О том, что Главный не чурался признавать свои ошибки, свидетельствует и Г.Д. Хорольский. Вот показательный диалог:

— Михаил Кузьмич, я же Вам говорил, что события могут развернуться в ровно противоположном направлении.

Главный внимательно посмотрев на ретивого инженера, отпарировал:

— Ты же неубедительно доказывал мне. Но я признаю, что ты смотрел дальше и оказался более предусмотрительным. Жалко одного — какая была проведена работа и все пошло насмарку. Знаешь, медведь тоже любит камни катать, но разве это можно назвать работой?…

В последнее время работы в конструкторском бюро, уже будучи тяжело больным, когда многое можно было списать на плохое самочувствие, Михаил Кузьмич находил в себе мужество признавать свои слабости, проявившиеся в неприсущей ему раздражительности и несдержанности иногда даже и без особого повода.

Тем не менее, такие сцены не носили безобразного характера, и, если даже эмоции вдруг выплескивали через край, то это не воспринималось как причина для создания конфликтных ситуаций. Сослуживцы тонко чувствовали, как тяжело отражалась работа на ухудшавшемся здоровье Главного, как непросто давались ему последние шаги, и не "таили камня за пазухой". Глубоко по-человечески понимая все, они оставались верными своему Кузьмичу.

— В одно из последних посещений, — вспоминает В.Л. Катаев, — зайдя в кабинет, застал Михаила Кузьмича, стоящего одетым. Он складывал документы в сейф и сразу предупредил, что уходит. Я стал настаивать, и он еще раз повторил, что уже уходит. Однако, ссылаясь на минутное дело, я проявил настырность. И тотчас же глубоко об этом пожалел, так как в ответ услышал:

— Ты… не понимаешь, что я говорю? Мне врачи разрешают всего два часа в день работать!

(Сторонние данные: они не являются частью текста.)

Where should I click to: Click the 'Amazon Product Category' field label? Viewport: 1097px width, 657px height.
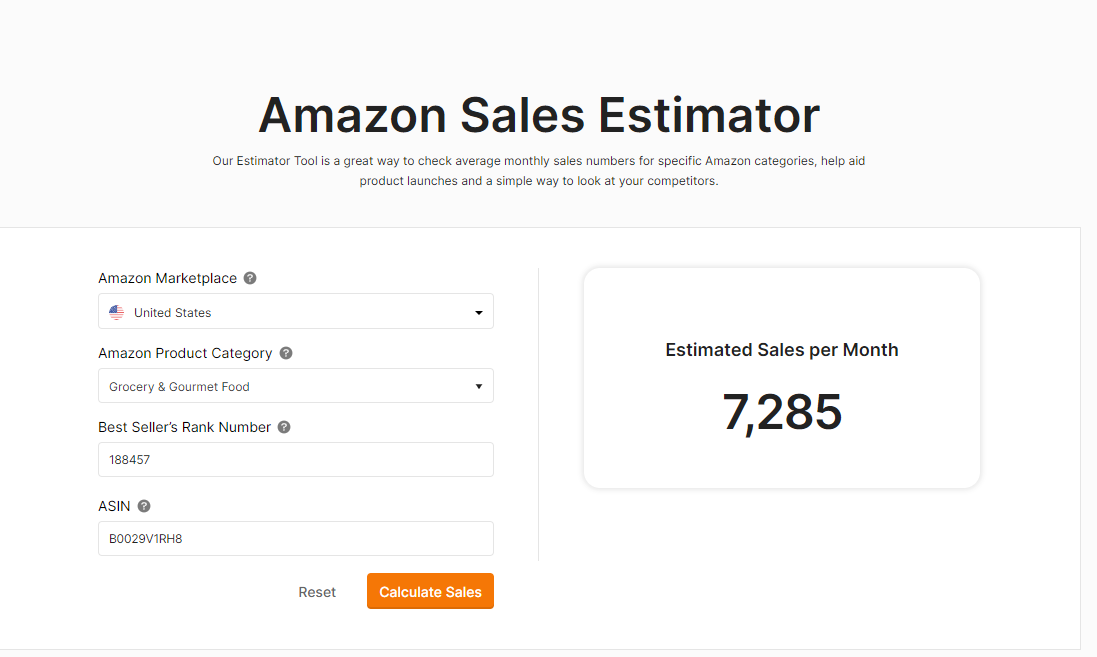[185, 353]
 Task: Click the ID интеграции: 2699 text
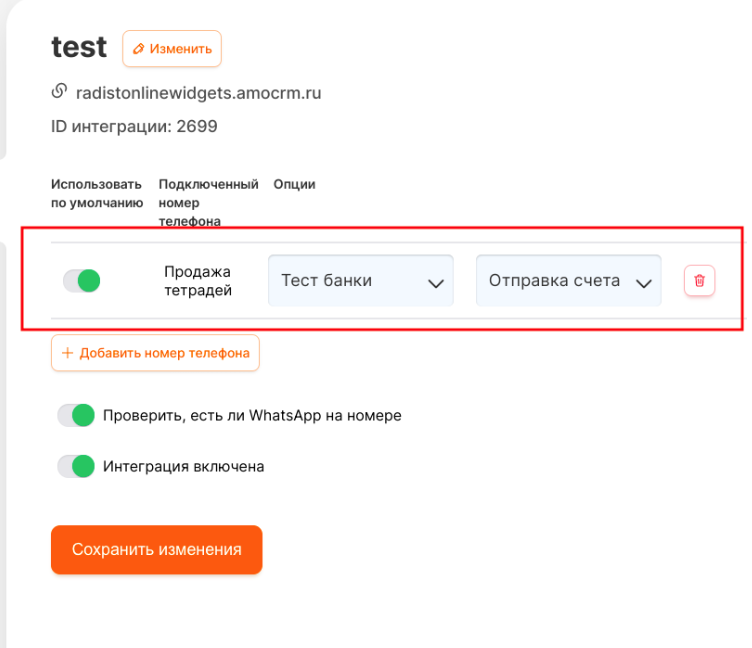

В этот момент он качнулся и задел сейф. Видимо, Михаилу Кузьмичу было очень плохо. Мне стало крайне неудобно за свое поведение, вынудившее его на такую реакцию. Ведь в подобных ситуациях М.К. Янгель никогда не ругался, а потому это было совершенно неожиданно.

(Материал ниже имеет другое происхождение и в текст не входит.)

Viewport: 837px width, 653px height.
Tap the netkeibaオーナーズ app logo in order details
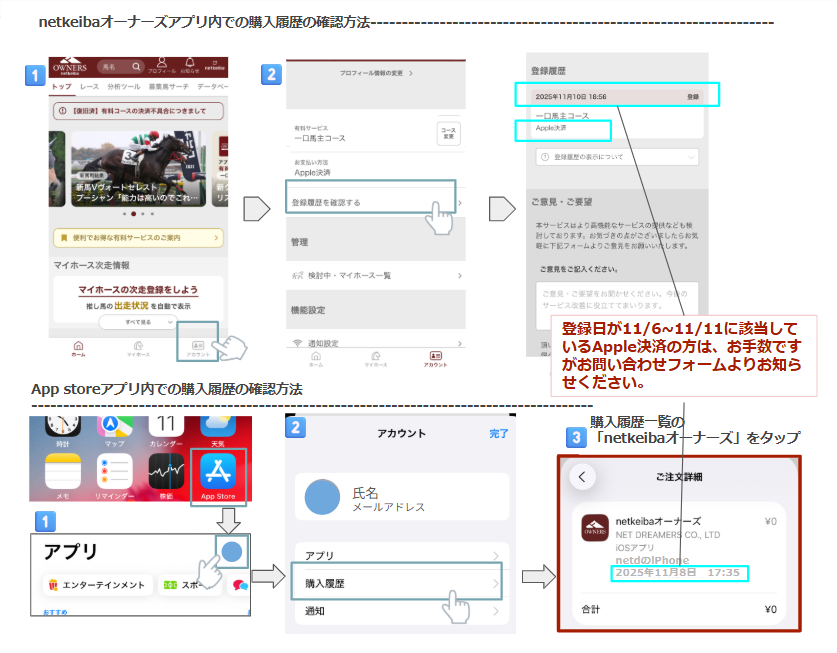pos(595,528)
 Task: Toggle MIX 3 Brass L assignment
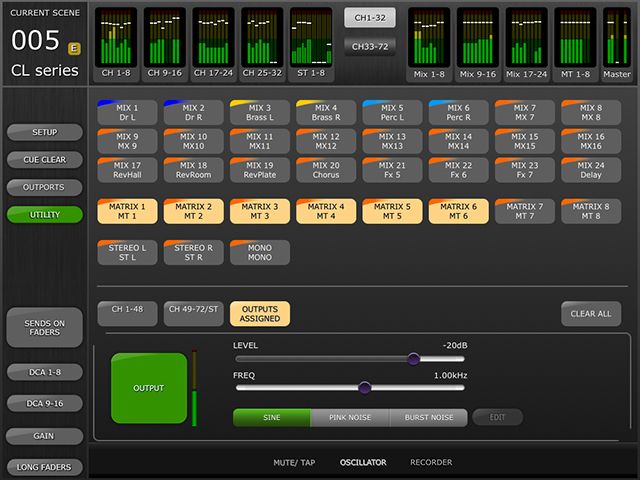pyautogui.click(x=260, y=112)
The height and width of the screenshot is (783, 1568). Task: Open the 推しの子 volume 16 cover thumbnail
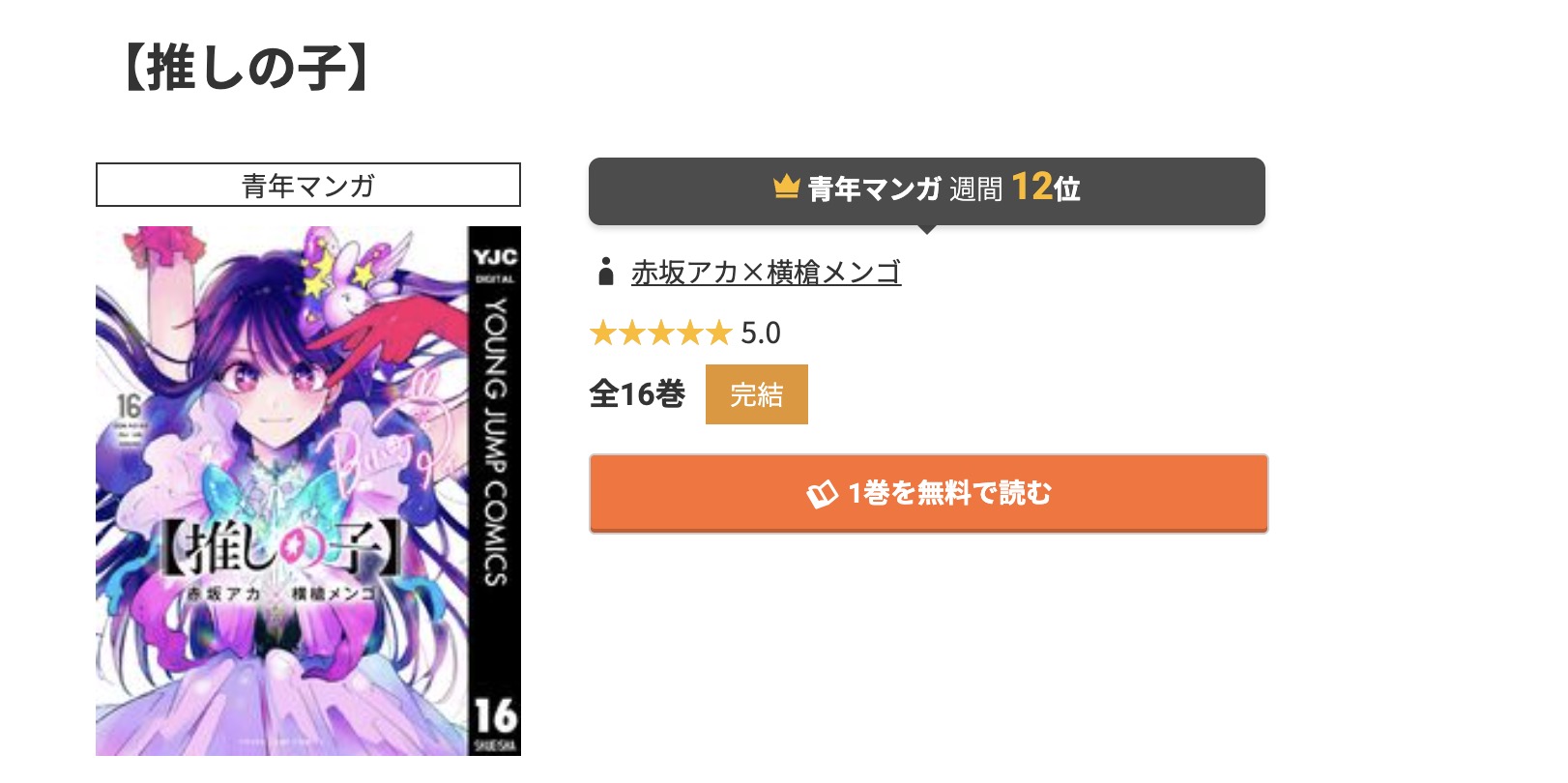308,491
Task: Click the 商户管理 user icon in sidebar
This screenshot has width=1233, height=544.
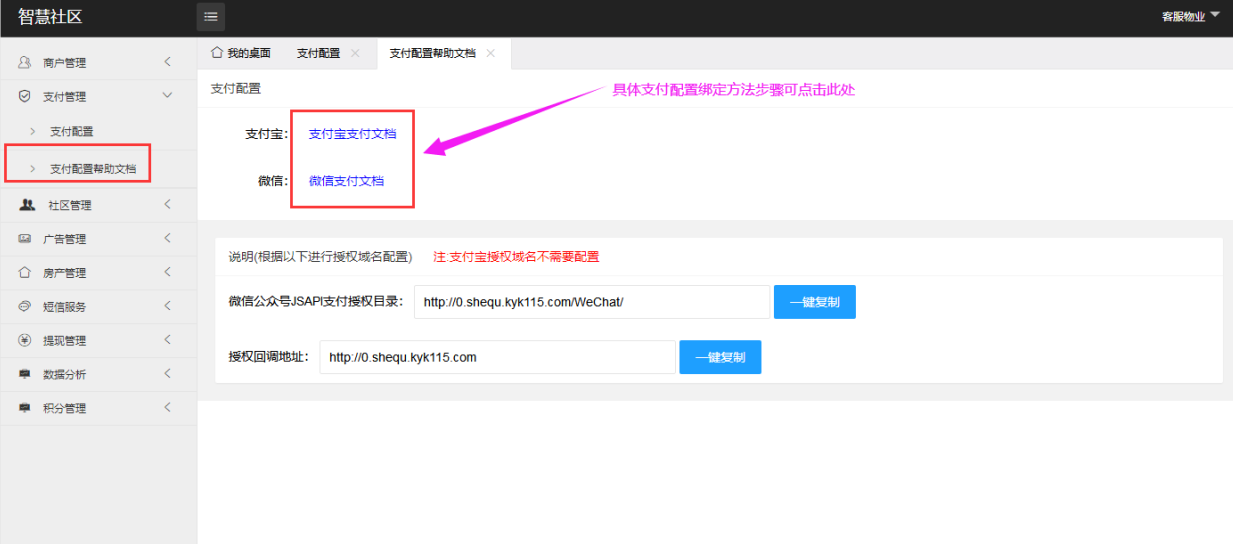Action: coord(25,62)

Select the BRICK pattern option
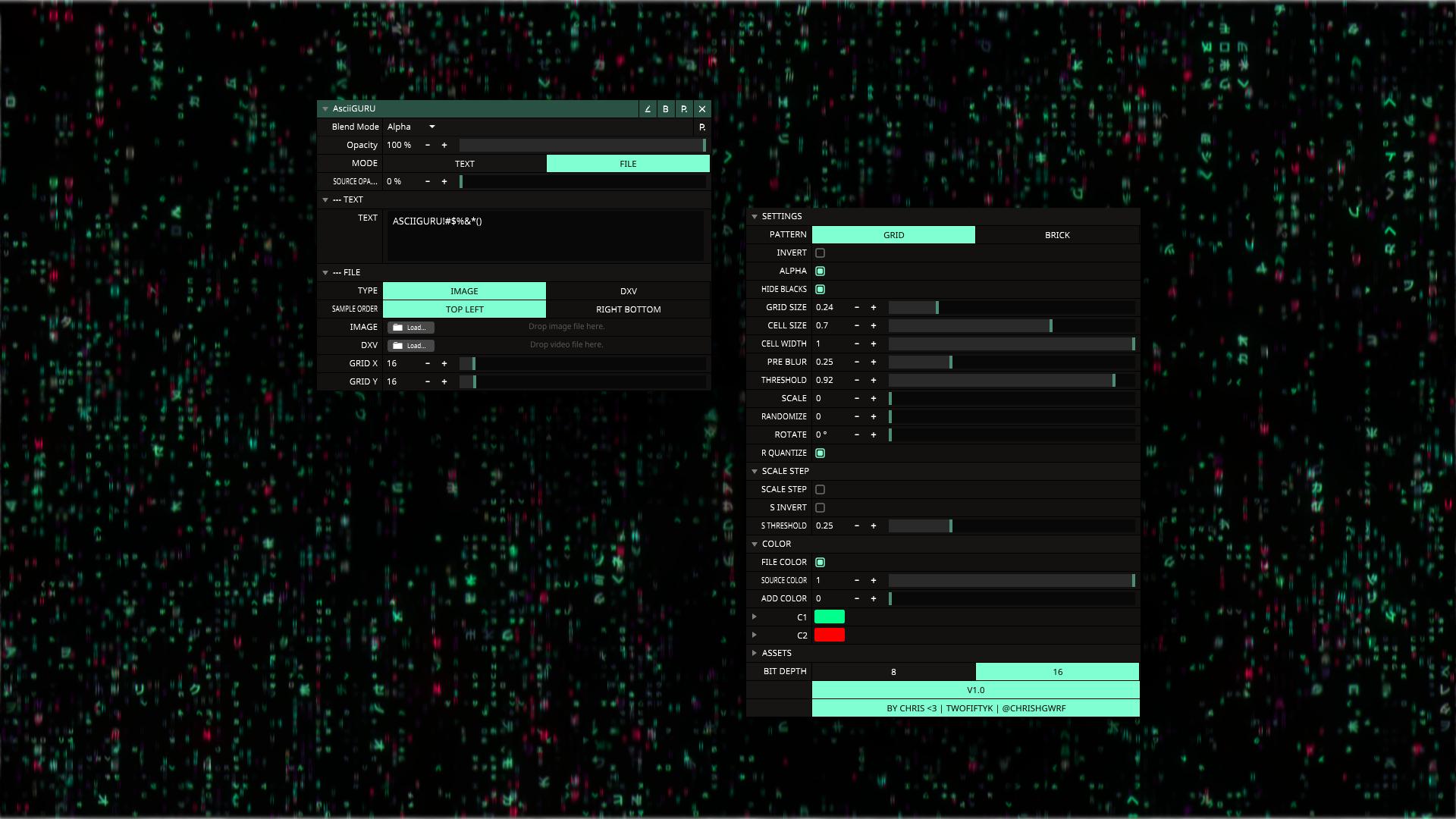tap(1056, 235)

Что-то пробормотав, я повернулся и ушел. Минут через двадцать звонит телефонный аппарат. В трубке знакомый голос секретаря Главного — Лидии Павловны, которая сообщила, что Михаил Кузьмич просит извинить его за несдержанность и сожалеет, что погорячился.

Это М.К. Янгель приехал домой и сразу же позвонил в приемную…

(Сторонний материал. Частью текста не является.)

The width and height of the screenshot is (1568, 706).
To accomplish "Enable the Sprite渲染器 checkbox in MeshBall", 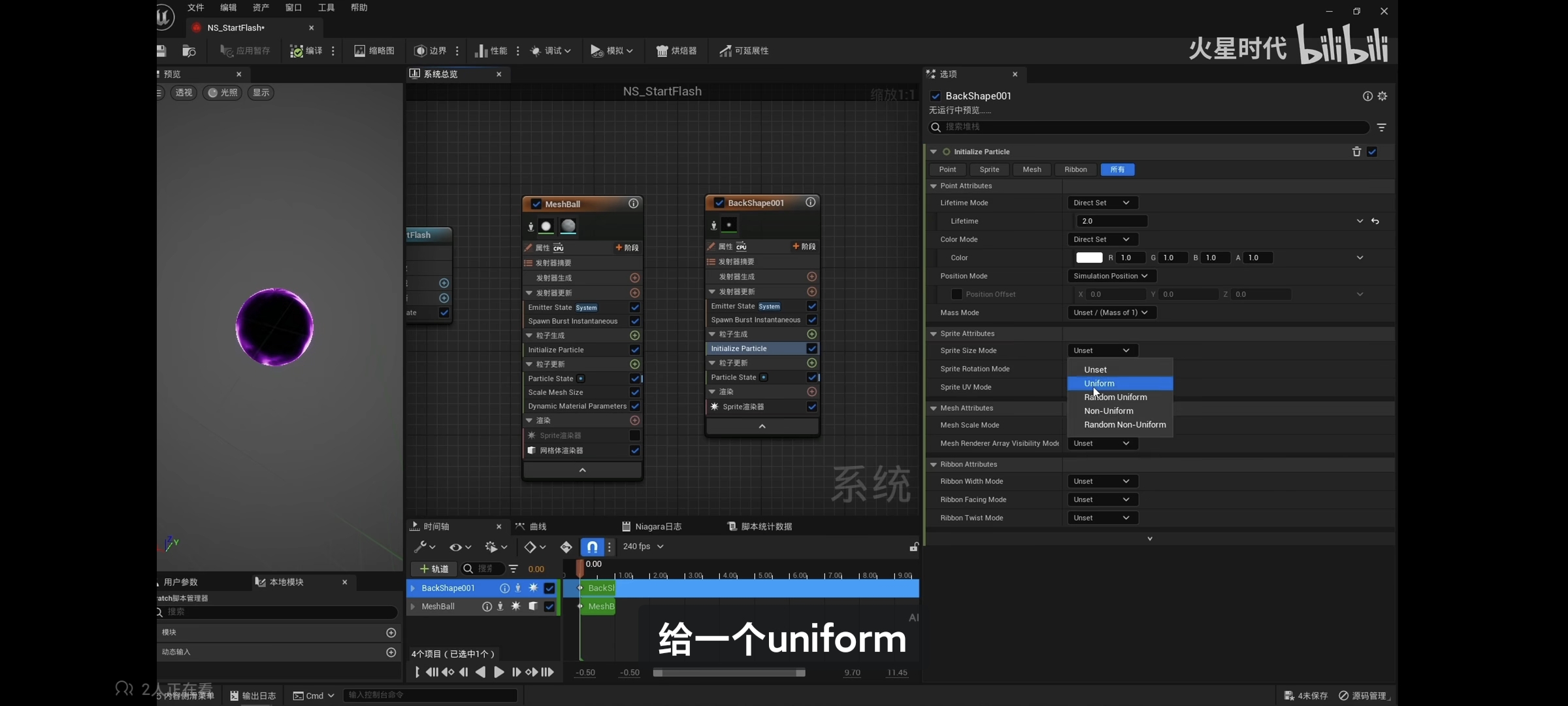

Бесконечно скромный и непритязательный в быту, под конец жизни, чувствуя, как тает здоровье, Михаил Кузьмич начинает задумываться, где найдет последнее пристанище. Среди соратников размышляет о Красной площади и Новодевичьем монастыре.

Что это, парадокс жизни? Нет — это сама жизнь. Ведь прежде всего он был живым человеком, который сам себя поставил так, что от него просто требовалось больше, чем от других.